А я ему была точно до пизды. Но он смеялся над ситуацией вместе со всеми.
Фека сказал: «Давай сыграем. Но если ты проиграешь, мы тебя заберем сегодня с собой. И тогда уж поиграем как следует».
По городу ходили слухи, что одну девушку они вывезли куда-то на пустырь и там облили бензином и сожгли… Но это, может, были и слухи, а то, что их рабочие телки вечно ходили поломанные-переломанные и в больницу попадали, это были не слухи.
Все это я знала. Уже лет с пятнадцати.
И могла бы не залупаться.
Но меня, в общем, было уже не остановить.
Тот кофе с кониной, наверное, так действовал.
Я, конешно, проиграла.
И тогда наш Капитан Флинт сказал: «Ты очень смелая девочка. Вот щас мы проверим, до какой степени ты смелая. Не хочешь, чтобы мы тебя забрали с собой? Есть вариант: сейчас эта смелая девочка положит свои ручки на стол и мы потушим об них сигаретки. Если девочка при этом не заорет, мы ее отпустим домой. А если заорет — возьмем с собой».

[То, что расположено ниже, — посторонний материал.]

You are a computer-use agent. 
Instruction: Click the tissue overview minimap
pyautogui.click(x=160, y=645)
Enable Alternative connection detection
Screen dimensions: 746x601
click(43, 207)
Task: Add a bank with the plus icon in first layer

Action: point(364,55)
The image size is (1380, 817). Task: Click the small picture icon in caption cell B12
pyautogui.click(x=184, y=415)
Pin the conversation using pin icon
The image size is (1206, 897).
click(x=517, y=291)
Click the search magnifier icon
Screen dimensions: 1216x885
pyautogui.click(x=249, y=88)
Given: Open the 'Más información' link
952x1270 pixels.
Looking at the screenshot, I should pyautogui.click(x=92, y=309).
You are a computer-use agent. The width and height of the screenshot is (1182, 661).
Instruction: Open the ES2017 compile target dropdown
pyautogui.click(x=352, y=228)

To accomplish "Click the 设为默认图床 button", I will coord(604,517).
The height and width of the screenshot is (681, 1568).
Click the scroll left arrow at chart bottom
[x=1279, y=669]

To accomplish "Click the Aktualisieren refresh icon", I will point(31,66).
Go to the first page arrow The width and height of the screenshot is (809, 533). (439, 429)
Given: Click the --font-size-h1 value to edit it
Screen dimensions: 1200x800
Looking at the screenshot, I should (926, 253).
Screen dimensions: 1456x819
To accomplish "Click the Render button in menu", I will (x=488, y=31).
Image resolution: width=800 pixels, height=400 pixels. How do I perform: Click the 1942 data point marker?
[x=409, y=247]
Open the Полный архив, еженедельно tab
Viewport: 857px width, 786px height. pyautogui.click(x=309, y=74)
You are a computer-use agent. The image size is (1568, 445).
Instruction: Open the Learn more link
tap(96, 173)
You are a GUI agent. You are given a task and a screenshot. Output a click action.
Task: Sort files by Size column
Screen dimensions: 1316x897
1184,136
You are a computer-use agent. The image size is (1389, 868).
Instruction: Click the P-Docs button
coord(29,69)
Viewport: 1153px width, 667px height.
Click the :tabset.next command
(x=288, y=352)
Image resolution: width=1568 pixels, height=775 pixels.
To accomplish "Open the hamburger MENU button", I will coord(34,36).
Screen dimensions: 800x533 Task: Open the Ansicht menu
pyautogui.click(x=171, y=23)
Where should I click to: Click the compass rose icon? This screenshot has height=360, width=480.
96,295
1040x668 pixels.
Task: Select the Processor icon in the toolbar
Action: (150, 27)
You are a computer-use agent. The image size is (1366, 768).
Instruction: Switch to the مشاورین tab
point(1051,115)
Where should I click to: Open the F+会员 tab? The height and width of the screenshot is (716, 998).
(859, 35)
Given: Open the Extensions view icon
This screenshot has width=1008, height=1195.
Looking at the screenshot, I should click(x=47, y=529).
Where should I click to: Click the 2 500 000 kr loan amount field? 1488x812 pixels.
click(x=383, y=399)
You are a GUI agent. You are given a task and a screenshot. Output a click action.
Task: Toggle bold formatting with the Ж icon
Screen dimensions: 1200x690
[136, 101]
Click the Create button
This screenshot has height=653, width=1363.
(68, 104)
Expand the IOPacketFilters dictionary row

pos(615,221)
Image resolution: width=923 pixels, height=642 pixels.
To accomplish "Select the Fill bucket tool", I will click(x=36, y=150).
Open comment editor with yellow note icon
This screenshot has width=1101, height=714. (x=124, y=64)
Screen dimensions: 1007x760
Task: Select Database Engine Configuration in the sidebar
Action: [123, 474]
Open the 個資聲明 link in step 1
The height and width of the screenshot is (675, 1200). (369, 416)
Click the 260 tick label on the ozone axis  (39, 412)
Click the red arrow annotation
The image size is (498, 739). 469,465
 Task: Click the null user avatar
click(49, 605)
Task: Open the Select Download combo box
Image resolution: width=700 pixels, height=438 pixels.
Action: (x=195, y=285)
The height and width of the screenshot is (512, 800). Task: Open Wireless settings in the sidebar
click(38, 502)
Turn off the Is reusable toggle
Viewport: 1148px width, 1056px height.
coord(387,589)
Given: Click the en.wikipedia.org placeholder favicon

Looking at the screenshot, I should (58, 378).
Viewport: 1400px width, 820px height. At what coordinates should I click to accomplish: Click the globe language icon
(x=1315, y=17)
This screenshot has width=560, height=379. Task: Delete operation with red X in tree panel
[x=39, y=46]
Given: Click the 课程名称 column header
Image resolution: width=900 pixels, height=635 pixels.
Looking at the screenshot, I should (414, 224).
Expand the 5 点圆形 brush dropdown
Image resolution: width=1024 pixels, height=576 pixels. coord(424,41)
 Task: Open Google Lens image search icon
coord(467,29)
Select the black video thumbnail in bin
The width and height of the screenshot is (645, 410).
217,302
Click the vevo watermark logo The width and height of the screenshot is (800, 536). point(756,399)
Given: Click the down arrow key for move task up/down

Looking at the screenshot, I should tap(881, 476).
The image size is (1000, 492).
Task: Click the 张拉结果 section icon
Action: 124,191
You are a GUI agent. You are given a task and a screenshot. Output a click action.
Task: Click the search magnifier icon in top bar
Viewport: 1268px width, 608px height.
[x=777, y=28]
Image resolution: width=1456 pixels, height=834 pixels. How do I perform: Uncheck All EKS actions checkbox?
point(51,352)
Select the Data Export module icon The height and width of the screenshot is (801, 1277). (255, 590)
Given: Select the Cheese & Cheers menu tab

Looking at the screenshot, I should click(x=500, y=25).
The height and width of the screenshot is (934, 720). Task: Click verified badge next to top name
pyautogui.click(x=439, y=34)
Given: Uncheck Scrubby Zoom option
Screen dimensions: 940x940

Там было, кроме него, семеро корсаров, и каждый, конешно, приложил свою сигаретку на секунду. Только на секунду. Но никто не отказался у них были свои правила.
А потом Капитан сказал: «А теперь я вам покажу, как надо тушить сигаретки…» — приложил и продержал, ну, мне показалось сто лет. Наверное, минуту. Но я так и не закричала, настроилась молчать, как партизан…
Вот этот шрам, круглый большой, от Капитановой сигаретки всегда виден, а те другие семь — они маленькие и бледные…
Ну, в общем, я не закричала. И Фека сказал, что я могу катиться на все четыре стороны… Раз я такая «действительно храбрая девочка».
У меня зубы стучали, но еще хватило сил понтить, я сказала, что посижу немного — выпью кофейку…
И еще хватило сил дойти до женского туалета.